(OBJECTIVE) Please write out each of the rows below word for word, leaving out the pictures.

(MATERIALS PROVIDED)
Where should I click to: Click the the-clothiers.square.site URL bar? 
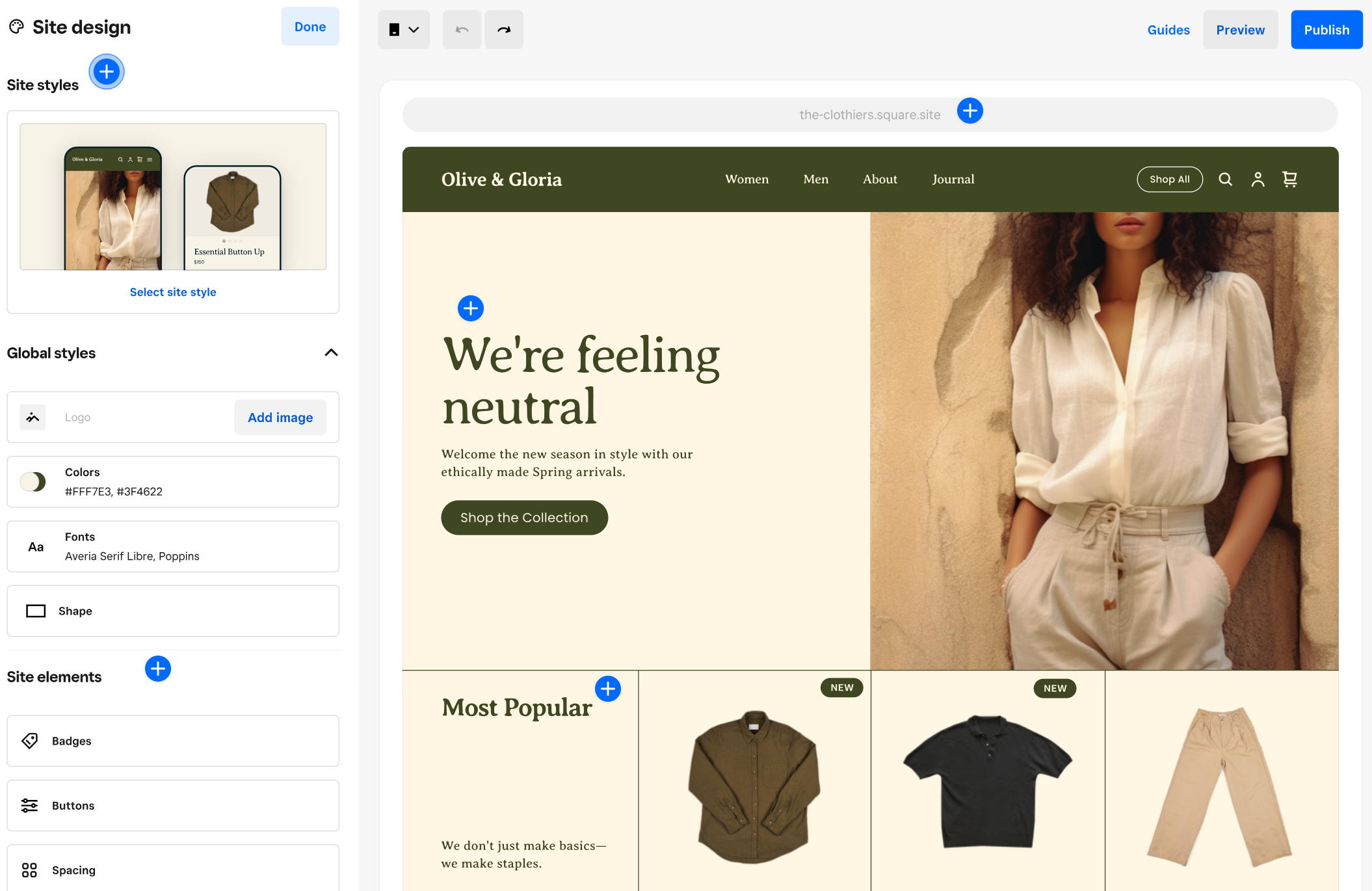(x=869, y=114)
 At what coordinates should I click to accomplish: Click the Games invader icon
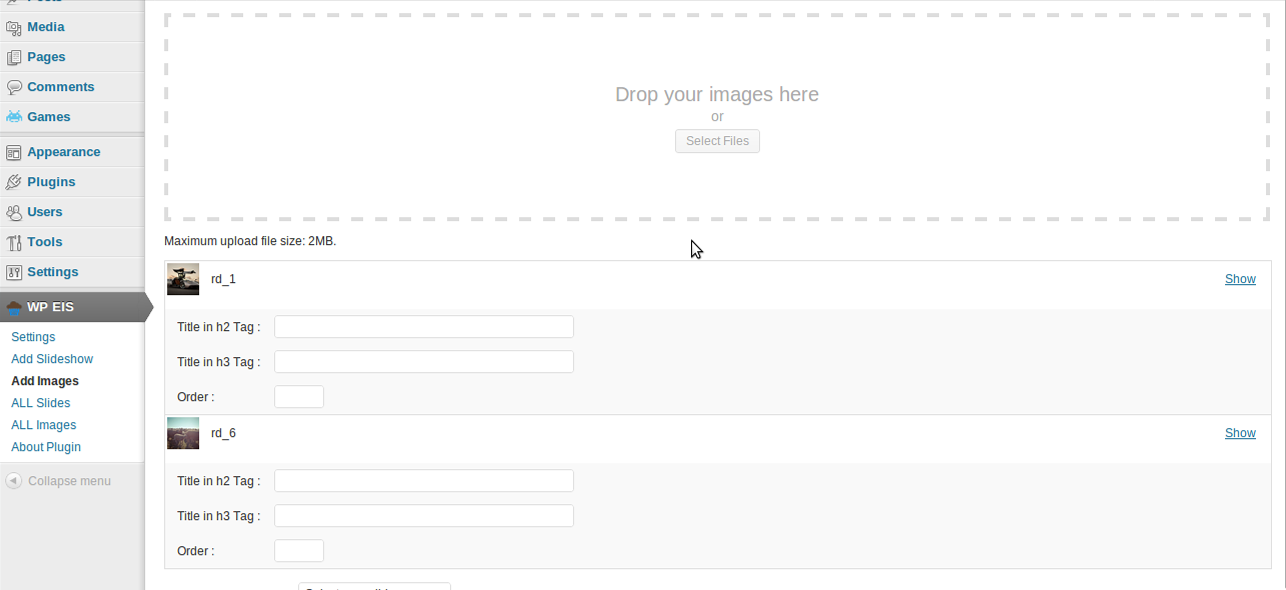pyautogui.click(x=14, y=117)
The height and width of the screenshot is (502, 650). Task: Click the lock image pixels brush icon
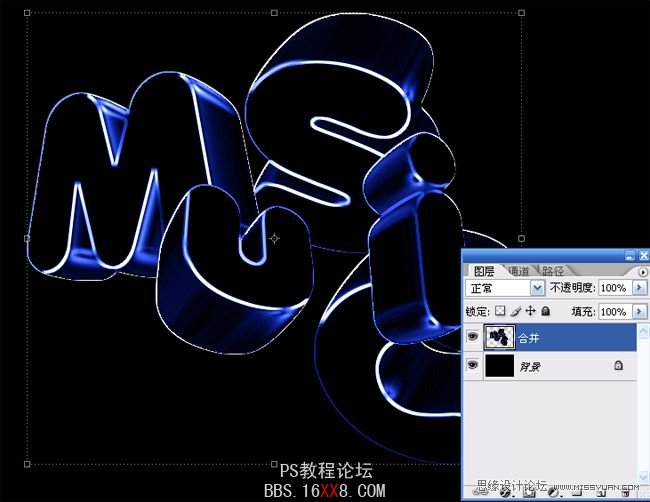pos(515,312)
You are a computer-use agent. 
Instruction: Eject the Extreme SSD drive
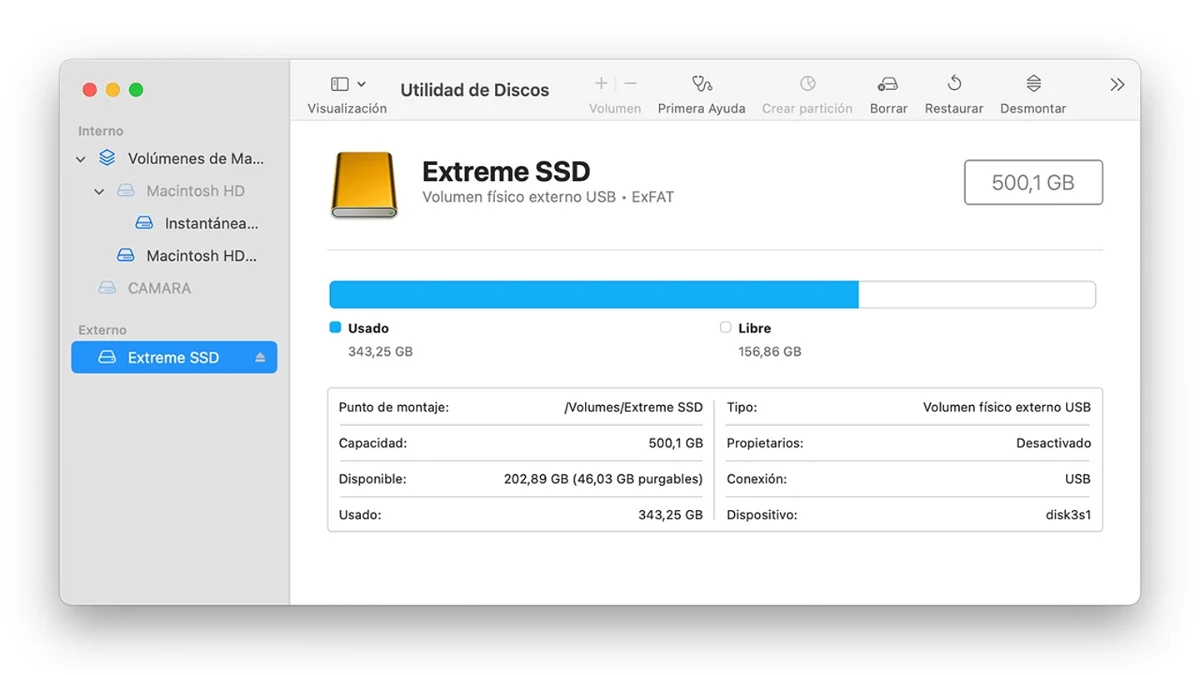pyautogui.click(x=261, y=357)
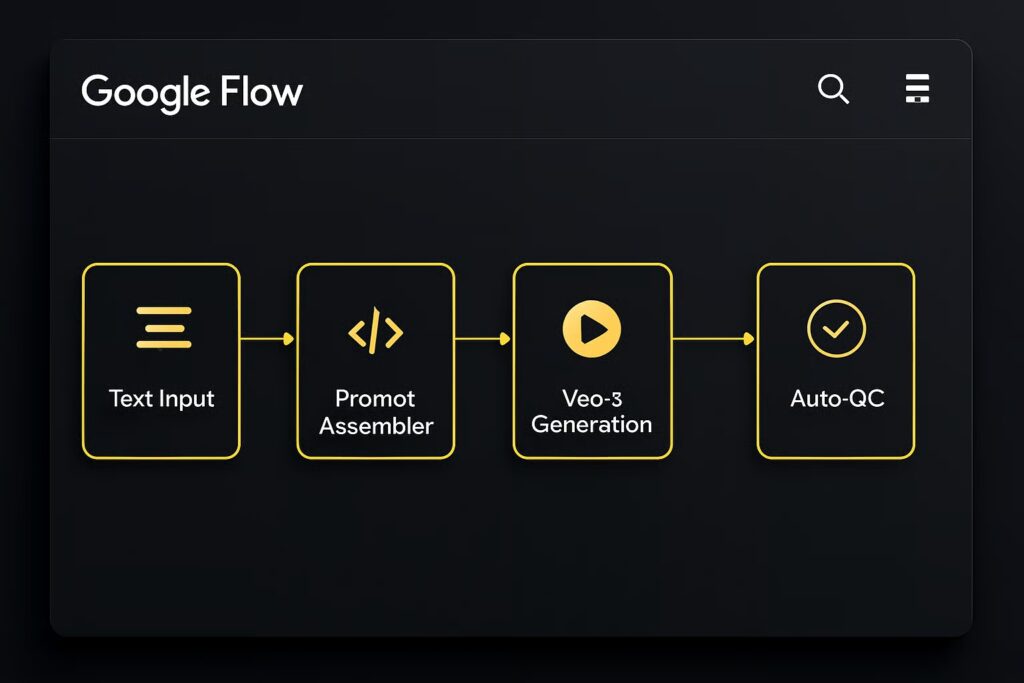The height and width of the screenshot is (683, 1024).
Task: Open search with the magnifier icon
Action: tap(833, 90)
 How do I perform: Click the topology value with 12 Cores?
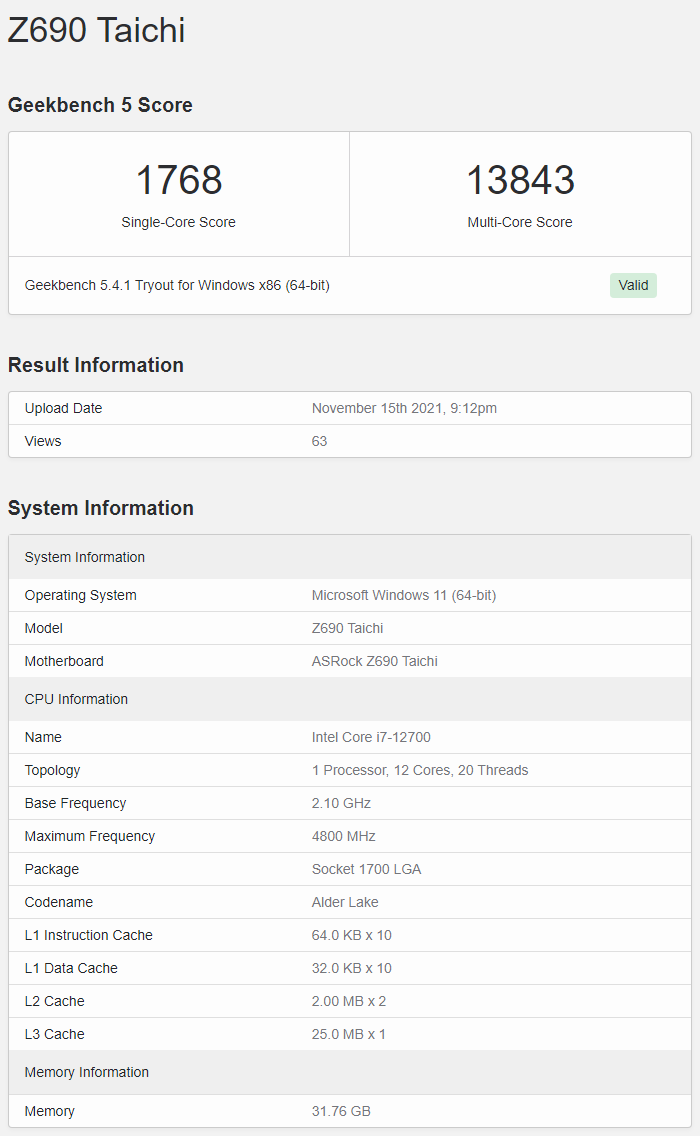(420, 770)
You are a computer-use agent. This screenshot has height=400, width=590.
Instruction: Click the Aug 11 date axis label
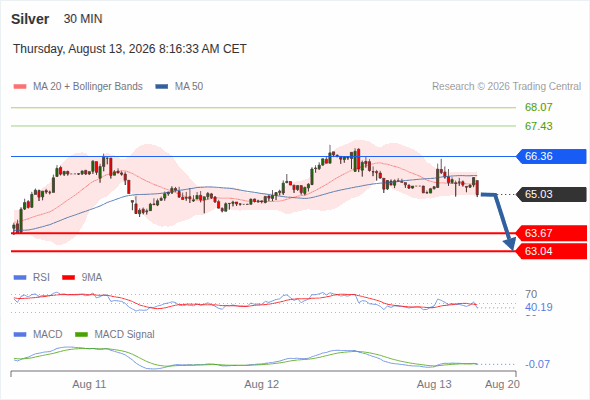pos(89,385)
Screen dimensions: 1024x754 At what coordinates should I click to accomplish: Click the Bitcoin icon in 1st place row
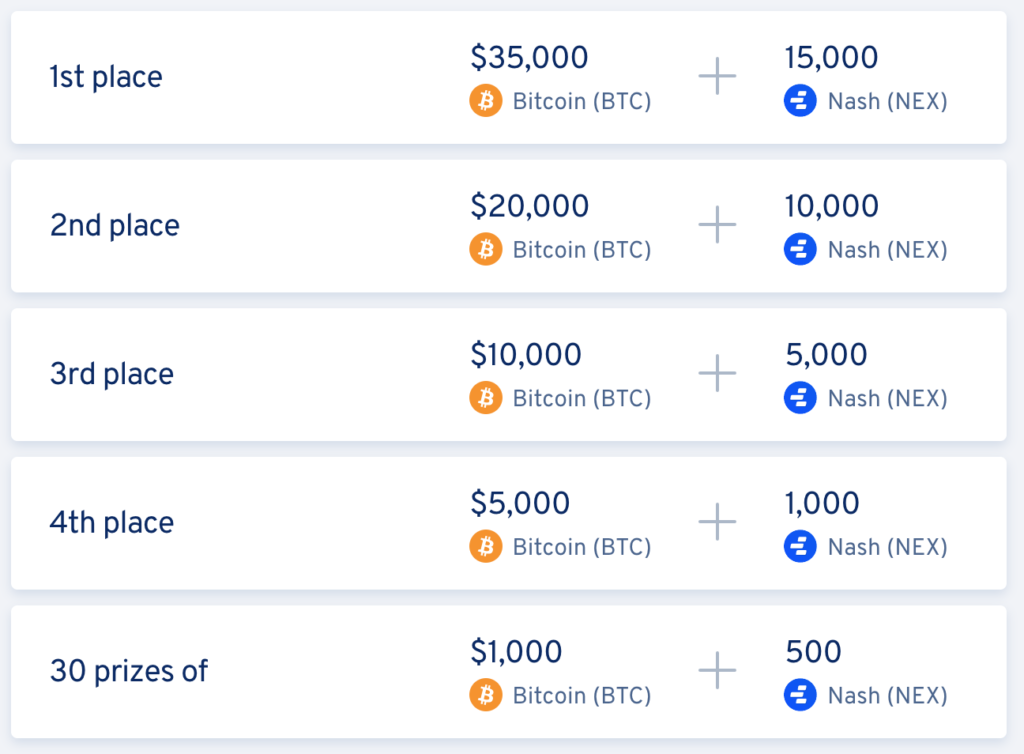click(486, 101)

(REPLY TO THE EXERCISE)
Where should I click to: Click the the-clothiers.square.site URL bar? 
(x=869, y=114)
 At what coordinates should I click to accomplish: Click the Games invader icon
pyautogui.click(x=14, y=117)
The height and width of the screenshot is (502, 650). Task: Click the lock image pixels brush icon
pos(515,312)
You are a computer-use agent. 
Instruction: Eject the Extreme SSD drive
pyautogui.click(x=261, y=357)
The height and width of the screenshot is (683, 1024).
Task: Open search with the magnifier icon
Action: tap(833, 90)
 How do I perform: Click the topology value with 12 Cores?
(420, 770)
You are a computer-use agent. This screenshot has height=400, width=590.
Instruction: Click the Aug 11 date axis label
pos(89,385)
Screen dimensions: 1024x754 At what coordinates should I click to accomplish: Click the Bitcoin icon in 1st place row
click(486, 101)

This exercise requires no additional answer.